#### PROBLEM DESCRIPTION
Rescale the material from the line containing "Select the Watery mucus row" to the line containing "click(107, 266)", both lines included, and write every line out again. Multiply each answer coordinate by 0.7 and round it to a whole number, rounding halves up, while leaving all other text as it stands.

# Start of PROVIDED DATA

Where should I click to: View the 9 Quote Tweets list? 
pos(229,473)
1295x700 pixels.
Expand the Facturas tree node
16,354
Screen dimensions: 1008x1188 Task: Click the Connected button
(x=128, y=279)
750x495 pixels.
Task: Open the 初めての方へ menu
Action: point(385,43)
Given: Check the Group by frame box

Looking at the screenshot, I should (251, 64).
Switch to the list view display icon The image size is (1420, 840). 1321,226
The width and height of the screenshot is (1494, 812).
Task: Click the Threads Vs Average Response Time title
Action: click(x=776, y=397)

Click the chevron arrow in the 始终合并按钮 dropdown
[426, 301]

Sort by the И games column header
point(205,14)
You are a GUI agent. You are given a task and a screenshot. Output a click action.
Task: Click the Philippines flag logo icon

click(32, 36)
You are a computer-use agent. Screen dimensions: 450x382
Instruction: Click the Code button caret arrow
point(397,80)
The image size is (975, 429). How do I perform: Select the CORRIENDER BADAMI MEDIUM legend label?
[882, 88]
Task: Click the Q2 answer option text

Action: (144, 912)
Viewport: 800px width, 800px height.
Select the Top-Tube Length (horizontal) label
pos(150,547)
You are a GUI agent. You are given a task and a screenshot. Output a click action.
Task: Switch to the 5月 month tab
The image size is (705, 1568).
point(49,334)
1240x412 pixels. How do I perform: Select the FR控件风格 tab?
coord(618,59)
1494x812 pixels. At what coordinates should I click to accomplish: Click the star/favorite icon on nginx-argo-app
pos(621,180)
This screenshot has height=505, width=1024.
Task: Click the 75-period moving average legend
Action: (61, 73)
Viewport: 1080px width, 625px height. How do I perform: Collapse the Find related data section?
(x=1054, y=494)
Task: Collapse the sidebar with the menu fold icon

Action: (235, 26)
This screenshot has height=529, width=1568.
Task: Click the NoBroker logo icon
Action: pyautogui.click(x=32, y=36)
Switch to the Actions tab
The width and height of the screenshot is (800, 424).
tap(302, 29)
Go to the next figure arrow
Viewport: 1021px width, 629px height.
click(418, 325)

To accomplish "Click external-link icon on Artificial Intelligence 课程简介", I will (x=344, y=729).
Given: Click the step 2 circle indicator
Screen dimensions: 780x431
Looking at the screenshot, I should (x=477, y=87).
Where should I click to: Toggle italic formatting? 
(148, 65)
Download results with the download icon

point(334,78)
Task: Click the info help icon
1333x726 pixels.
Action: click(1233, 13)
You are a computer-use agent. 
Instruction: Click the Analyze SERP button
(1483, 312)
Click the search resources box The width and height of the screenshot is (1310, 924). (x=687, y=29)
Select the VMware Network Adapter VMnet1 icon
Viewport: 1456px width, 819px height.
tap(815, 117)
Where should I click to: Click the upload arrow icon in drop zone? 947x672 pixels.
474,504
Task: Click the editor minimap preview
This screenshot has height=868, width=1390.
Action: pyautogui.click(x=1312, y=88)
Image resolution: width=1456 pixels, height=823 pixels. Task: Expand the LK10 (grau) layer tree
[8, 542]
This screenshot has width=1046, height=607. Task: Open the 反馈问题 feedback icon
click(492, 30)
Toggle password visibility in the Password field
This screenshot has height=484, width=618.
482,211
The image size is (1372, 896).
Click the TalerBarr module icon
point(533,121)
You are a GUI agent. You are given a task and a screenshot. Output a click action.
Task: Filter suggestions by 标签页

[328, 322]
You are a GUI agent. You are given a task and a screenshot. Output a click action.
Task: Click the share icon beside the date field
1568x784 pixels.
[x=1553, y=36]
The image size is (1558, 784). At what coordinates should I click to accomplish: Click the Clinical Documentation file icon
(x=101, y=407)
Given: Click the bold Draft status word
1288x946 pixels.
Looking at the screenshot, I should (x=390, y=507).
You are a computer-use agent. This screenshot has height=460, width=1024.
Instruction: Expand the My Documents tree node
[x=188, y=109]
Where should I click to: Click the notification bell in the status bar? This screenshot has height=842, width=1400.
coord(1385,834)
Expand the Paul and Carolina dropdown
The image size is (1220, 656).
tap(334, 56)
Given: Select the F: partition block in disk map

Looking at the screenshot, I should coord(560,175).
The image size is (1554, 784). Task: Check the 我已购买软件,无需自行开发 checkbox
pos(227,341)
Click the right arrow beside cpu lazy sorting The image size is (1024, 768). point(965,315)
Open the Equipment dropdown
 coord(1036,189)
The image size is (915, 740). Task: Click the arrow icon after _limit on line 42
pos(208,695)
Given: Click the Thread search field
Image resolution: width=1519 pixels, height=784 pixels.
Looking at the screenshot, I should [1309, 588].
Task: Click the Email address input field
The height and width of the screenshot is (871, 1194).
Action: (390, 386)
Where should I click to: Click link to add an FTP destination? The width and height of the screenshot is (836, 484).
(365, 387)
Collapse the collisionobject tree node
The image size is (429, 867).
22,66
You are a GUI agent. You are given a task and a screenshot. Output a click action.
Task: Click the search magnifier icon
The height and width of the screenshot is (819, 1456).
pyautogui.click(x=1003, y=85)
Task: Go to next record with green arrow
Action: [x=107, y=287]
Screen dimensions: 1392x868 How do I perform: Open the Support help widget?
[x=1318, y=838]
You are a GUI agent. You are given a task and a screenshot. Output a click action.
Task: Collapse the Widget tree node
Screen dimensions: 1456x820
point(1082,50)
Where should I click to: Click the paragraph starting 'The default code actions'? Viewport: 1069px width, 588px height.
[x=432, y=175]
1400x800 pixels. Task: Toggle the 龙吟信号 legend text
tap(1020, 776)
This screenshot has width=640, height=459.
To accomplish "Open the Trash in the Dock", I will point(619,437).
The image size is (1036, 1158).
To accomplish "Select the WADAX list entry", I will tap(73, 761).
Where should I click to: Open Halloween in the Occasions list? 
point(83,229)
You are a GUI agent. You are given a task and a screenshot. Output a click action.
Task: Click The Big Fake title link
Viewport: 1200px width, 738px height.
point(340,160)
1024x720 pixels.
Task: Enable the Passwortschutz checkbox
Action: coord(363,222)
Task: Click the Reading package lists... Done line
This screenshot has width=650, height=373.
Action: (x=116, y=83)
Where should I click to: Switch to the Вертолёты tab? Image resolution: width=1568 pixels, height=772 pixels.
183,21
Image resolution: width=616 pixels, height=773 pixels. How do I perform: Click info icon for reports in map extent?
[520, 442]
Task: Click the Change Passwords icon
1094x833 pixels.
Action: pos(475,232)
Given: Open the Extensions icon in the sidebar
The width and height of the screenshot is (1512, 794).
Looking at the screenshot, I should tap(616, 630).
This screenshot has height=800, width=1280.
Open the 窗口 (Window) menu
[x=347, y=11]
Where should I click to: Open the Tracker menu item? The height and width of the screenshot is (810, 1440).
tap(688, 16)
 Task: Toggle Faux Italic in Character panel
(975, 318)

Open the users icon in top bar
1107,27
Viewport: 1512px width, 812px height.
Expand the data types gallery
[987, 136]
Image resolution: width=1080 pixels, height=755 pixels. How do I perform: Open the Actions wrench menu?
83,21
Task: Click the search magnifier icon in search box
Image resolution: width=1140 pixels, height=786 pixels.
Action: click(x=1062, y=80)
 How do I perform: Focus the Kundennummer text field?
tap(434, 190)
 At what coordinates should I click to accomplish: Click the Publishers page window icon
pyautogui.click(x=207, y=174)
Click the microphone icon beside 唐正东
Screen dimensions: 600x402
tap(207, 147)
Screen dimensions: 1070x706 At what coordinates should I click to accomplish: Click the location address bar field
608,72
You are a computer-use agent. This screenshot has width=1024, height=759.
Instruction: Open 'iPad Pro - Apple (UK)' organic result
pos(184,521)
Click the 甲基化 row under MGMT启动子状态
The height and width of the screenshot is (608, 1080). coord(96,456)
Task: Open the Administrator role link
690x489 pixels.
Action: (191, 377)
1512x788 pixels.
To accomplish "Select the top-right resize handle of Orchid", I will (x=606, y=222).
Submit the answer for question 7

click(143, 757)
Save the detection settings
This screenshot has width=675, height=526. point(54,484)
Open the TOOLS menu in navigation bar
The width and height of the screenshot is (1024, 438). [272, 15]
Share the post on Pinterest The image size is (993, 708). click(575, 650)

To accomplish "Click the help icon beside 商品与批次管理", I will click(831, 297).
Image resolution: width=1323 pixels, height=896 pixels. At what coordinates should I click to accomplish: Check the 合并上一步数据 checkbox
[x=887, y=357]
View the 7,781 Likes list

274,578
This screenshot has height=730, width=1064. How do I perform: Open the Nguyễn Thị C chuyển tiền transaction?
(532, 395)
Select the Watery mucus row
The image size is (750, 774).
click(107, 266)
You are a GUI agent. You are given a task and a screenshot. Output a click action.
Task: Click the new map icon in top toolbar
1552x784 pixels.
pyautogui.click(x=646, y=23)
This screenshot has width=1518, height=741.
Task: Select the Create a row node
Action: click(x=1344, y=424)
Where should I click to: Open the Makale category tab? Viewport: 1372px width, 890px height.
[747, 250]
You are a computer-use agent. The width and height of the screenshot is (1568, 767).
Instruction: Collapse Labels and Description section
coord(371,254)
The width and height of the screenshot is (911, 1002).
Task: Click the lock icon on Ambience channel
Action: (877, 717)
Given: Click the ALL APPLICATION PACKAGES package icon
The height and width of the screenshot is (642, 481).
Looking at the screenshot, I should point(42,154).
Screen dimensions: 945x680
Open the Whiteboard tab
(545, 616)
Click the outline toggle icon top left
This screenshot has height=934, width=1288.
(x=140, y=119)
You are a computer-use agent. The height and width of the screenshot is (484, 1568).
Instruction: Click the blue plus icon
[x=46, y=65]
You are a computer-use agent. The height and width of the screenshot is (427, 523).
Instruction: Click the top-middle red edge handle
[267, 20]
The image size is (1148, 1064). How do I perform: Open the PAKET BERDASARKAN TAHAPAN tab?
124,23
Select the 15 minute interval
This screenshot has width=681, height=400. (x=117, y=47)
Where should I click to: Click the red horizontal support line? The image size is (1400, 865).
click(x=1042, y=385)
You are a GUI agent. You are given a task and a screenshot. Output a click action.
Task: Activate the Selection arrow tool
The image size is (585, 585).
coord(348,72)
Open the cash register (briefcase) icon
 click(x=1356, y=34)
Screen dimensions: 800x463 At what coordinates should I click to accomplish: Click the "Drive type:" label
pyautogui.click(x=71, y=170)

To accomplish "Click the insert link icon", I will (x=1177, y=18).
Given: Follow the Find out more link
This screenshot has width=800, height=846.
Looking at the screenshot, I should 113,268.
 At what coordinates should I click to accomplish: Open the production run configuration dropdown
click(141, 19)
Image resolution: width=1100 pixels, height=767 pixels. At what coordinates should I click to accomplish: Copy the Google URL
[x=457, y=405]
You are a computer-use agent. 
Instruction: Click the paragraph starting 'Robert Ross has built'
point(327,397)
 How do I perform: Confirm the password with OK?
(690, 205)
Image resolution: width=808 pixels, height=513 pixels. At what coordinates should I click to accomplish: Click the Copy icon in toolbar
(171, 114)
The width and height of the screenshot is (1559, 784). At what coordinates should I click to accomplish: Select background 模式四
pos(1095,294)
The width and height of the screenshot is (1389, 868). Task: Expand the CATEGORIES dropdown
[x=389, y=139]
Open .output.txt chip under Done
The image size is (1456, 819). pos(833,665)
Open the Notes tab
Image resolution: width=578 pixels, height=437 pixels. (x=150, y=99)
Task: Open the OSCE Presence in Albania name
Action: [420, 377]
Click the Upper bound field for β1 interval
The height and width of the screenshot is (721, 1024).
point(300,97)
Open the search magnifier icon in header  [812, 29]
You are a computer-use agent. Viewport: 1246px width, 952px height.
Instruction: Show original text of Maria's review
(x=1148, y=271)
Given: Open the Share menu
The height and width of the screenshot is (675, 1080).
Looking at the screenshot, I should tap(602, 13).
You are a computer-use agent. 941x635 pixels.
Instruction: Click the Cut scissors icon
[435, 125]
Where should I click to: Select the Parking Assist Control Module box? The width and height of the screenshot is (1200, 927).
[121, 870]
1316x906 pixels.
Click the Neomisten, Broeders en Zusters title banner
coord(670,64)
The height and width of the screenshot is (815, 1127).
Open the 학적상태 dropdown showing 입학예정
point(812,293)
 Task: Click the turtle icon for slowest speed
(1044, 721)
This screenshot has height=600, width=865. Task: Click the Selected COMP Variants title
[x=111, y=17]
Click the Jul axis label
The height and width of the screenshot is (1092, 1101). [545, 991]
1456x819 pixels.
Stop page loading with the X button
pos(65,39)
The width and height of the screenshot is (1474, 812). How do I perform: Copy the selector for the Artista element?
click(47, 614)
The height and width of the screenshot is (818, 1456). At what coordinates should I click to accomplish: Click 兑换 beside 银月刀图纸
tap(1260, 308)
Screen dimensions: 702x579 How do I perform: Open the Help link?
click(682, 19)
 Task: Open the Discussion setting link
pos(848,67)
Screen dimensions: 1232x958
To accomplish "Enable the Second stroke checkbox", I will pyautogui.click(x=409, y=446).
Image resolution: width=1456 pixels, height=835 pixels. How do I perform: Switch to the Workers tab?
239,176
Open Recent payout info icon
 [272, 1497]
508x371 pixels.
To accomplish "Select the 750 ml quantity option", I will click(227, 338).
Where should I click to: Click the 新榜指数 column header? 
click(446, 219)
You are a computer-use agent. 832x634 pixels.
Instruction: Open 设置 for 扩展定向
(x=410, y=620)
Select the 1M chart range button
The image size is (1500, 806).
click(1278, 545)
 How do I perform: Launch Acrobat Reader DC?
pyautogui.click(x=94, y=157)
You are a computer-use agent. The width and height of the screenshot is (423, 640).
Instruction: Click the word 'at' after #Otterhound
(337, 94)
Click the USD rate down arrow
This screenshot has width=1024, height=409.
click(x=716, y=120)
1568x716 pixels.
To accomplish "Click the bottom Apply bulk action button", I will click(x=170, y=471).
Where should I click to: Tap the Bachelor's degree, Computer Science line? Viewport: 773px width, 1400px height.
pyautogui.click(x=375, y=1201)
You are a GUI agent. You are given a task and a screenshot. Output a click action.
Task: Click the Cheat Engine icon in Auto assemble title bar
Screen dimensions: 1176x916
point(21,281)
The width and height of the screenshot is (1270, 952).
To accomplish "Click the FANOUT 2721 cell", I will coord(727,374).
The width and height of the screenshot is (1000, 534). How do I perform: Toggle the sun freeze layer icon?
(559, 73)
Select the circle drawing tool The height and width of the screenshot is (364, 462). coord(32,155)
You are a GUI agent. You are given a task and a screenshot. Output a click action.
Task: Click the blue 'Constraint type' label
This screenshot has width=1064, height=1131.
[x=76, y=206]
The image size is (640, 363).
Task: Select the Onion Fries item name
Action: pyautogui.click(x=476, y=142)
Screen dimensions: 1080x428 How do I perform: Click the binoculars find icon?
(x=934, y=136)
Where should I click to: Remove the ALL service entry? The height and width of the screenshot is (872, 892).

# End of PROVIDED DATA

#### FINAL RESULT
Select the Watery mucus row
The image size is (750, 774).
click(75, 186)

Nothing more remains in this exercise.